期刊
DIGESTIVE DISEASES AND SCIENCES
卷 65, 期 10, 页码 2979-2985出版社
SPRINGER
DOI: 10.1007/s10620-020-06122-8
关键词
Pregnancy; Inflammatory bowel disease; Safety; Endoscopy; Outcomes
资金
- National Institute of Diabetes and Digestive and Kidney Disease of the National Institutes of Health [T32 DK007007-42]
- Crohn's Colitis Foundation of America
Background and Aims Lower gastrointestinal endoscopy is crucial in the diagnosis and staging of inflammatory bowel disease (IBD). However, there are limited safety data in pregnant populations, resulting in conservative society guidelines and practice patterns favoring diagnostic delay.
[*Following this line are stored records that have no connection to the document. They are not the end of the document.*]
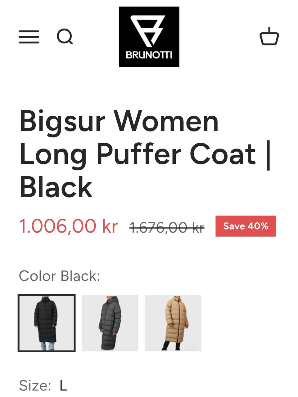The height and width of the screenshot is (397, 298).
Task: Click the sale price 1.006,00 kr
Action: 69,226
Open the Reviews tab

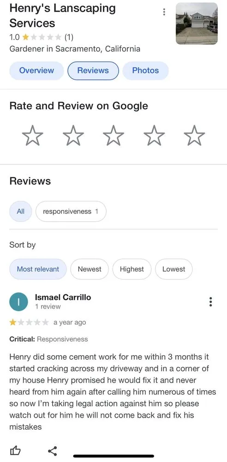[93, 70]
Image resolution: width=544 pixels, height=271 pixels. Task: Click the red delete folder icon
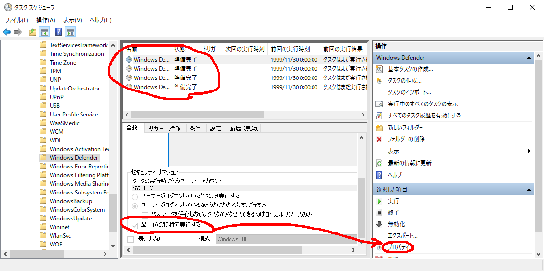380,139
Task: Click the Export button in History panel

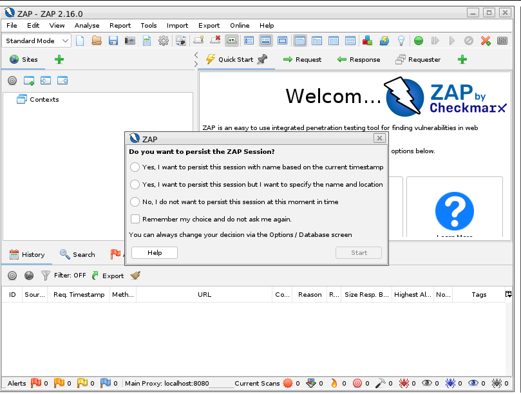Action: coord(108,276)
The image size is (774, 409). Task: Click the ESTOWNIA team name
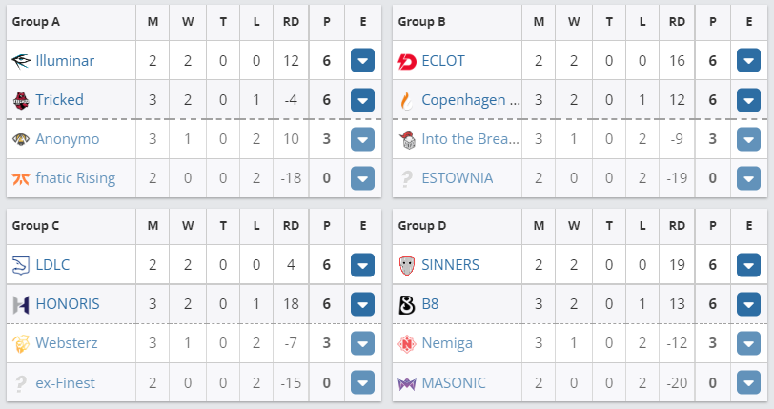(x=458, y=178)
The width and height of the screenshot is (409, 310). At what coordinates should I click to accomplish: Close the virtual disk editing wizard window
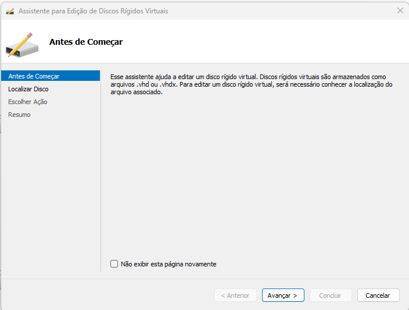(x=400, y=11)
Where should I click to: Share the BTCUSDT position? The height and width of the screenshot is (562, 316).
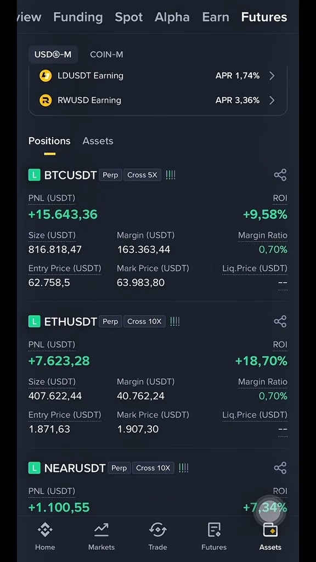pos(280,175)
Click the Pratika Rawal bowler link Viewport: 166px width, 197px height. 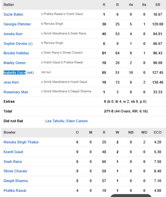[15, 191]
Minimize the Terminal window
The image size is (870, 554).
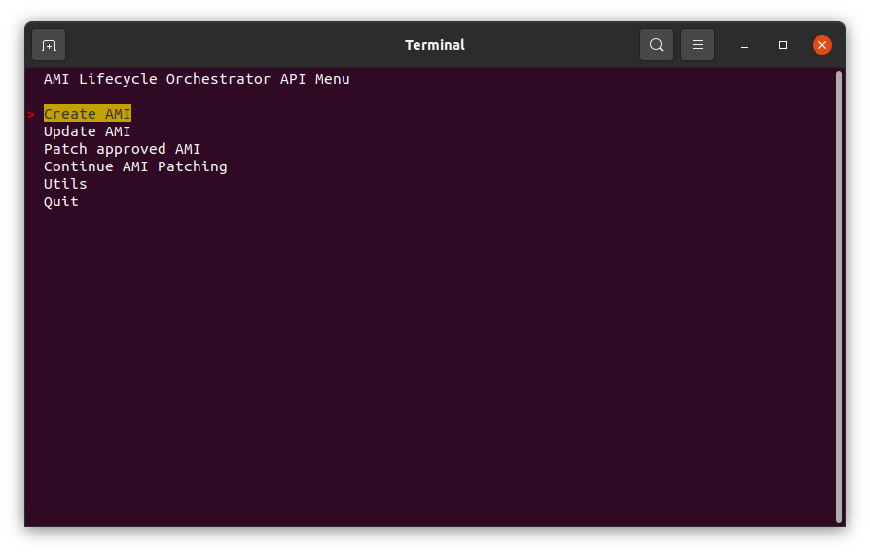pos(744,45)
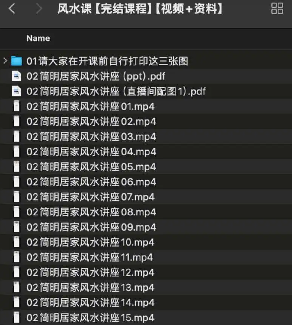Viewport: 292px width, 325px height.
Task: Select 02简明居家风水讲座10.mp4 file name
Action: [x=91, y=242]
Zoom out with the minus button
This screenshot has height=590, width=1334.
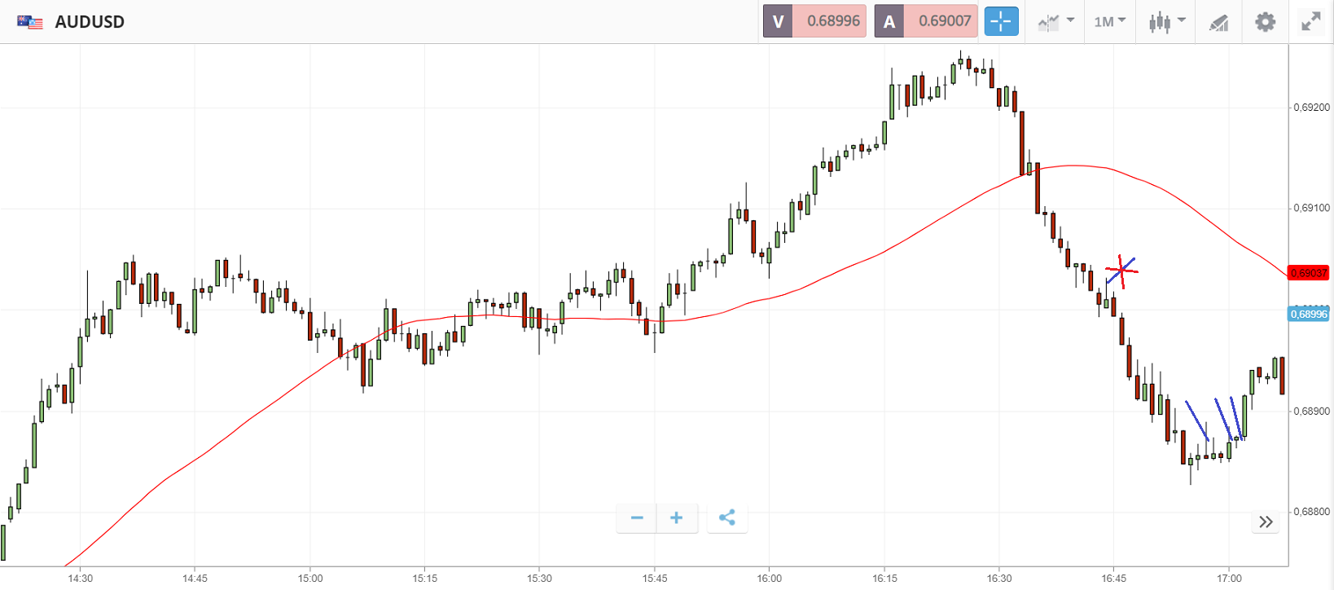click(637, 517)
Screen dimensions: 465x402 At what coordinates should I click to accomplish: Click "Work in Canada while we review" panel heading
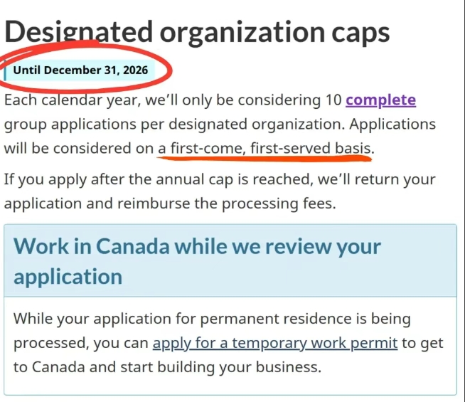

We studied whether performance of flexible sigmoidoscopy is associated with adverse events in pregnant patients with known or suspected IBD. Methods A retrospective cohort study was conducted at the University of California San Francisco (UCSF) between April 2008 and April 2019. Female patients aged between 18 and 48 years who were pregnant at the time of endoscopy were identified. All patient records were reviewed to determine disease, pregnancy outcomes, and lifestyle factors. Two independent reviewers performed the data abstraction. Adverse events were assessed for temporal relation with endoscopy. Results We report the outcomes of 48 pregnant patients across all trimesters who underwent lower endoscopy for suspected or established IBD. There were no hospitalizations or adverse obstetric events temporally associated with sigmoidoscopy. 78% (38/50) of lower endoscopies performed in the patients resulted in a change in treatment following sigmoidoscopy. 12% (5/43) of the lower endoscopies performed in patients with known IBD showed no endoscopic evidence of disease activity despite symptoms. Conclusions Lower endoscopy in the pregnant patient with known or suspected IBD is low risk and affects therapeutic decision making. It should not be delayed in patients with appropriate indications.